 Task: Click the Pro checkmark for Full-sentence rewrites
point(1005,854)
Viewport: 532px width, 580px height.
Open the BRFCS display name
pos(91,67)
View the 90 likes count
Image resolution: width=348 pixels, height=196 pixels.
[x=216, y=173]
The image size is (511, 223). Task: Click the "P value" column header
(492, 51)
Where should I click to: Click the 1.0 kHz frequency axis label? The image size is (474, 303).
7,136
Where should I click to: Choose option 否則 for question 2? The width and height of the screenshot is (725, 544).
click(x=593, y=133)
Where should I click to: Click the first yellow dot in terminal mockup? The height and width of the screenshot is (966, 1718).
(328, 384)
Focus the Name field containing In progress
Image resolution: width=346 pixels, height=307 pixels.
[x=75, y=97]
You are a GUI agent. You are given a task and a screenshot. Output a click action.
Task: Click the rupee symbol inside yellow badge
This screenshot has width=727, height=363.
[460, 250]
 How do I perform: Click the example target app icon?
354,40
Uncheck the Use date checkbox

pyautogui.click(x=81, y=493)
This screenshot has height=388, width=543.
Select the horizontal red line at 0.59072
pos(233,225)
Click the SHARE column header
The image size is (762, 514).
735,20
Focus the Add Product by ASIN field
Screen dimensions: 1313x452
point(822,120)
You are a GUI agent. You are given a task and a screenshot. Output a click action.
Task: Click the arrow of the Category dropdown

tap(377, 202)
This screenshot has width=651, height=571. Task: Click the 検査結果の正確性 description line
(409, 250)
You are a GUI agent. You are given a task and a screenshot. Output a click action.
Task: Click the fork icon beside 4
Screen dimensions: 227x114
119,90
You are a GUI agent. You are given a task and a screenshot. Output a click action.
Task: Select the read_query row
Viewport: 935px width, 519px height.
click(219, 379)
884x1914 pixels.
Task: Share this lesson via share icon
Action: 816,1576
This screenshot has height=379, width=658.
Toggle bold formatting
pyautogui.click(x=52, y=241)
___
What the exercise asks: Find each line in the records that contains the word "Focus" and copy those lines out in full.

Exercise output:
Focus the Name field containing In progress
Focus the Add Product by ASIN field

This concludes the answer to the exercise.